__FRAGMENTO CITADO__
◇ ◇ ◇ ◇ ◇

Este recordar en el Espíritu y gracias al Espíritu no se reduce a un hecho mnemónico, es un aspecto esencial de la presencia de Cristo en nosotros y en su Iglesia. El Espíritu de verdad y de caridad nos recuerda todo esto que Cristo dijo, nos hace entrar siempre más plenamente en el sentido de sus palabras. Todos nosotros tenemos esta experiencia: un momento, en cualquier situación, hay una idea y después otra se une a un fragmento de la Escritura… Es el Espíritu que nos hace este camino: el camino de la memoria viviente de la Iglesia. Y esto pide de nosotros una respuesta: más nuestra respuesta es generosa, más las palabras de Jesús se vuelven vida en nosotros, se vuelven comportamientos, elecciones, gestos, testimonios. En sustancia el Espíritu nos recuerda el mandamiento del amor, y nos llama a vivirlo.
Un cristiano sin memoria no es un verdadero cristiano: es un cristiano a mitad de camino, es un hombre o una mujer prisionero del momento, que no sabe atesorar su historia, no sabe leerla y vivirla como historia de salvación. En cambio, con la ayuda de Espíritu Santo, podemos interpretar las inspiraciones interiores y los acontecimientos de la vida a la luz de las palabras de Jesús. Y así crece en nosotros la sabiduría de la memoria, la sabiduría del corazón, que es un don del Espíritu. ¡Que el Espíritu Santo reavive en todos nosotros la memoria cristiana! Y aquél día, con los Apóstoles, estaba la Mujer de la memoria, aquella que desde el inicio meditaba todas las cosas en su corazón. Estaba María, nuestra Madre. Que Ella nos ayude en este camino de la memoria.
El Espíritu Santo nos enseña, nos recuerda, y –otra característica- nos hace hablar, con Dios y con los hombres. No somos cristianos mudos, mudos de alma; no, no hay lugar para esto.
Nos hace hablar con Dios en la oración. La oración es un don que recibimos gratuitamente, es diálogo con Él en el Espíritu Santo, que ora en nosotros y nos permite dirigirnos a Dios llamándolo Padre, Papá, Abbá (Cf. Rm. 8, 15; Gal. 4, 4); y esto no es sólo una “manera de decir”, sino que es la realidad, nosotros somos realmente hijos de Dios. “En efecto, todos aquellos que son guiados por el Espíritu Santo de Dios, estos son hijos de Dios” (Rm. 8, 14).
Nos hace hablar en el acto de fe. Ninguno de nosotros puede decir: “Jesús es el Señor” –lo hemos escuchado hoy- sin el Espíritu Santo. Y el Espíritu nos hace hablar con los hombres en el diálogo fraterno. Nos ayuda a hablar con los otros reconociendo en ellos hermanos y hermanas; a hablar con amistad, con ternura, con mansedumbre, comprendiendo las angustias y las esperanzas, las tristezas y los gozos de los otros.

◇ ◇ ◇ ◇ ◇

__DATOS DE ORIGEN__

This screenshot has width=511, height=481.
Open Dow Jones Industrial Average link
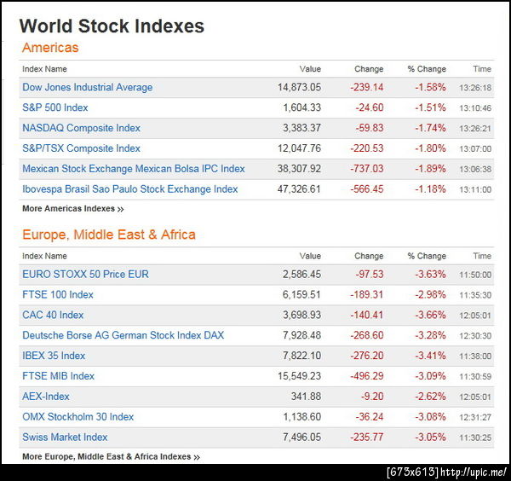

◇ ◇ ◇ ◇ ◇

__DESCRIPCIÓN DEL EJERCICIO__
En el fragmento sobre el Espíritu Santo, ¿con qué nombres permite el Espíritu que nos dirijamos a Dios en la oración?

__TU SOLUCIÓN__
Padre, Papá, Abbá.